Martin Bilodeau est probablement le critique de cinéma québécois que j'aime le mieux lire (ça se joue entre lui et Karl Filion). Or, sur certains points, ma vision du cinéma diffère grandement de la sienne. Par exemple, dans Le Devoir d'aujourd'hui, il écrit:
"Les critiques anglo-saxons aiment à qualifier certains films de «pédestres». Pour leur rythme lent, le plus souvent, mais aussi pour le faible degré de difficulté, en apparence du moins, de leur proposition. En dépit de qualités évidentes, Demain, premier long métrage de Maxime Giroux, mérite l'étiquette. (…)
D'autre part parce que le parti pris discret du cinéaste, en faveur d'une approche étirée, détachée et quasi contemplative du sujet, trahit un manque d'ambition et freine l'adhésion."
Personnellement, je n'adhère pas à cette conception qu'un film gagne nécessairement en valeur selon son "degré de difficulté" et que la qualité du travail d'un cinéaste doive nécessairement être jugé selon son "ambition". Un film difficile et ambitieux peut être raté malgré tout, tout comme un film aux ambitions plus modestes peut néanmoins faire une formidable utilisation du médium cinématographique.
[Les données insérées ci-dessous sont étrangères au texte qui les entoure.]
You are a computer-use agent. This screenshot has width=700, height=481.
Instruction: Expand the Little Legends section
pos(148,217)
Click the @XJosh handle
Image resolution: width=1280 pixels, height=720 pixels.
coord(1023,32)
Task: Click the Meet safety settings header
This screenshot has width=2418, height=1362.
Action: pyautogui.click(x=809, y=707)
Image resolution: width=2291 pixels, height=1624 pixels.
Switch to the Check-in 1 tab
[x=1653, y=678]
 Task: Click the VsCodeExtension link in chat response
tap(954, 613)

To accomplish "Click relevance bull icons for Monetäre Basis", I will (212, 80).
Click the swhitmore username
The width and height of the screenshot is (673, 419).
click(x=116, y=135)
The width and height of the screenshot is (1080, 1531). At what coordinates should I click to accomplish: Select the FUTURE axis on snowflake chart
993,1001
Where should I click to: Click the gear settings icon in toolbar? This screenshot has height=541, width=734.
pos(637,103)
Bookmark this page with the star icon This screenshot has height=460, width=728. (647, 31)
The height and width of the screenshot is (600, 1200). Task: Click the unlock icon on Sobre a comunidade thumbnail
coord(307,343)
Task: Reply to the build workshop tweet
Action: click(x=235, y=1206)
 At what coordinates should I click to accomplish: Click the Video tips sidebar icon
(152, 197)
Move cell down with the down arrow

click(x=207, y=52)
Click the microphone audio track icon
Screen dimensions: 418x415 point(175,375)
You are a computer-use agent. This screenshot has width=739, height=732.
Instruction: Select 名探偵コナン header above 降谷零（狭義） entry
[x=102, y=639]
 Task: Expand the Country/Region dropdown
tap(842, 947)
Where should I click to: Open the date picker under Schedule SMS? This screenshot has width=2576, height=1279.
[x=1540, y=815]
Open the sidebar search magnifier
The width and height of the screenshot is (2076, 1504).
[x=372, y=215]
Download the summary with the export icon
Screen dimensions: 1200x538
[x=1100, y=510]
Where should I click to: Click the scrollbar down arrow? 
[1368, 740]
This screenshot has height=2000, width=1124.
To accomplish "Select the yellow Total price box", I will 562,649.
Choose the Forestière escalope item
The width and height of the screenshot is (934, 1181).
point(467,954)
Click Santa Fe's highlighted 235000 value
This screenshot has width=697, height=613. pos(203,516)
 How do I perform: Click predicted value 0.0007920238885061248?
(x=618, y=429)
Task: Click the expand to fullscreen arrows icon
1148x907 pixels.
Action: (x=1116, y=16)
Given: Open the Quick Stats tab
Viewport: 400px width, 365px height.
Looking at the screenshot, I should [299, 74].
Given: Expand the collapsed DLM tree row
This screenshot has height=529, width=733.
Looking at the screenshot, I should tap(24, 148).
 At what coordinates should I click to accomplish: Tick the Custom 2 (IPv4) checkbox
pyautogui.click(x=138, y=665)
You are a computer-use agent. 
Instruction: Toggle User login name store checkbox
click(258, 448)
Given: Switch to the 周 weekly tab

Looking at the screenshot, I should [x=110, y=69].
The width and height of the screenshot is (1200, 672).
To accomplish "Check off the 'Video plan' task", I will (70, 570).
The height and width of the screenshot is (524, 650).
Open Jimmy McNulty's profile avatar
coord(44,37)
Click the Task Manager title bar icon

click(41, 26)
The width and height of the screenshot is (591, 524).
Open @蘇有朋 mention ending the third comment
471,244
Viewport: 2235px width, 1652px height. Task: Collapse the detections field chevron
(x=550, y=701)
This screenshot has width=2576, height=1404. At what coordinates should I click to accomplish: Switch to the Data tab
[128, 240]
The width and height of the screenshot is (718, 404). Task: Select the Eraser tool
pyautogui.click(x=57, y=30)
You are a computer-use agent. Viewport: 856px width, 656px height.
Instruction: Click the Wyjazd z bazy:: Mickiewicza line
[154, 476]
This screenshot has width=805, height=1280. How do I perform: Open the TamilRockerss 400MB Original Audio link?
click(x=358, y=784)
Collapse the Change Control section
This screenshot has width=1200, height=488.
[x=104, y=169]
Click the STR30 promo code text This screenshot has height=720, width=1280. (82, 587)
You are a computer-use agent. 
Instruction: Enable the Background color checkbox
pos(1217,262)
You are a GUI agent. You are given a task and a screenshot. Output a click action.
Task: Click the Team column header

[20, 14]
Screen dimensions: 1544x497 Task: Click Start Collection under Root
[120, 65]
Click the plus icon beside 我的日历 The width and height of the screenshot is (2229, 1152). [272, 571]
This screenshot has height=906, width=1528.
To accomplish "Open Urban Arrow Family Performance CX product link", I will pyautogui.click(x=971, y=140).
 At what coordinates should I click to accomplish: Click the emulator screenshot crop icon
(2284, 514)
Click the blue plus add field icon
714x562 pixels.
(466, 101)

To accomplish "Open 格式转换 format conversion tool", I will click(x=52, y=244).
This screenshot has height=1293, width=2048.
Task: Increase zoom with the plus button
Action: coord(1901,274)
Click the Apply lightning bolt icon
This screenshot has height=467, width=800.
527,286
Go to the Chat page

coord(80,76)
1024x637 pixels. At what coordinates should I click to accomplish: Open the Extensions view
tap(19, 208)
C'est le cas de Demain, l'excellent premier long métrage de Maxime Giroux.
Plus loin dans sa critique, Bilodeau écrit:
"Par-dessus tout, Demain, qui s'annonce dans les premières scènes comme un Looking for Mr Goodbar, maintient tout du long un certain sentiment de danger et d'appréhension, un peu comme l'a fait avec plus de doigté et de puissance Cristian Mungiu dans 4 mois 3 semaines et 2 jours."
Le film de Giroux est selon moi autant, sinon plus maîtrisé que celui de Mungiu. Mais contrairement à 4 mois 3 semaines et 2 jours, Demain n'est pas un film sur l'avortement se déroulant en Roumanie à l'époque du communisme, et perdrait donc en puissance… On n'y échappe pas: c'est la tyrannie du sujet.